The judges, having examined the legislative history, concluded the “computer” in the original charge would have meant a device not owned by the perpetrator. This could be gleaned from the words “obtain” and “access”, French explained.

As a matter of language, one always ‘obtains’ access to something to something to which one did not have access before Judge Robert French

“As a matter of language, one always ‘obtains’ access to something which one did not have access to before,” he said.

The court heard the phrase “with or without due authority” was mentioned during debates preceding the legislation, which would extend the offence to perpetrators using their own devices. But French noted the phrase never made it to the enactment.

Several prosecutions involving the problematic offence ground to a halt after appeal court judge Pang Chung-ping refused last August to convict the schoolteachers based on the same finding.

Police received 439 reported cases in relation to obtaining access to a computer with dishonest intent in 2018 with 121 people arrested.

Before Thursday’s ruling, lawmakers and members of the legal sector had called for a change to the law, which some have decried as a one-size-fits-all charge, deployed whenever a smartphone is involved in a crime.

A justice department spokesman said it would liaise with law enforcement agencies to deal with the remaining cases.

It warned that charges for tangible offences, such as theft and fraud, were still applicable to the virtual world, while the criminal charge in this appeal would still catch hacking activities.

Former director of public prosecutions Grenville Cross said the justice department had been acting in good faith all these years, though the Court of Final Appeal made it clear the offence had its limitations.

The city’s Law Reform Commission proposed criminalising voyeurism .

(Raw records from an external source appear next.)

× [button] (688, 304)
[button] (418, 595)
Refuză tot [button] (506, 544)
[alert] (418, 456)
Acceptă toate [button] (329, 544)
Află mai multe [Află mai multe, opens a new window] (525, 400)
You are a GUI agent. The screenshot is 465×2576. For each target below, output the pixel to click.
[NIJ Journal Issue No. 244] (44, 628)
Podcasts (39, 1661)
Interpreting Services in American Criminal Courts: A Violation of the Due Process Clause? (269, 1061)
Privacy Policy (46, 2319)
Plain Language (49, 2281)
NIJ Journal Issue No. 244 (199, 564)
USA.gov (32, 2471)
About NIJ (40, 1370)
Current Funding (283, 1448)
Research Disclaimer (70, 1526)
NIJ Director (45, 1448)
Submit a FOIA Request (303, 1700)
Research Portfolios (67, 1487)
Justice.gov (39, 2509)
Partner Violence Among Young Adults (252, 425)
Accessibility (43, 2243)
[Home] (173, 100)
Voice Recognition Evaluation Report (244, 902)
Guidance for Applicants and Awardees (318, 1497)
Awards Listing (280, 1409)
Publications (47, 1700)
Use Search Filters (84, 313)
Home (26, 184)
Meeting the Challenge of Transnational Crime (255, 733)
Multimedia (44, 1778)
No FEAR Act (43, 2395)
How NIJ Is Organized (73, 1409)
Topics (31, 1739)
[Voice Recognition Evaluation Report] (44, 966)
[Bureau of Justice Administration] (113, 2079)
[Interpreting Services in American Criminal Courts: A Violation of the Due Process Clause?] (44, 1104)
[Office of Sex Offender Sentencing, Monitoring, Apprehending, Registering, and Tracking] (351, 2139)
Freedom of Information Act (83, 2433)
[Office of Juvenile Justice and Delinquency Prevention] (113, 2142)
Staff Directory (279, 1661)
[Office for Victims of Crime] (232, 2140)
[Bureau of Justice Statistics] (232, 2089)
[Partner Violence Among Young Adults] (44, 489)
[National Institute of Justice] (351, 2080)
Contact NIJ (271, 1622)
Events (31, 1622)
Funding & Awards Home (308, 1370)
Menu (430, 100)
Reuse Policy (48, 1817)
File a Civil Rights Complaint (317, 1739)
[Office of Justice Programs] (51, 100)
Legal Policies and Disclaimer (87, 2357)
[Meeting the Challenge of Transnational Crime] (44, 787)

Defence counsel James Tse Ying-kuen said his client, Wong, was pleased with the result following five years of ligation. “Justice has been done,” he said.

The four teachers had allegedly leaked pictures and copies of questions for an entrance examination at the Church of Christ in China Heep Woh Primary School via WhatsApp and email in June 2014.

The questions found their way to parents, some of whom had asked the teachers to refer their children to the school.

But they were acquitted in 2016 by magistrate Veronica Heung Shuk-han, who failed to find any dishonest intent in the acts.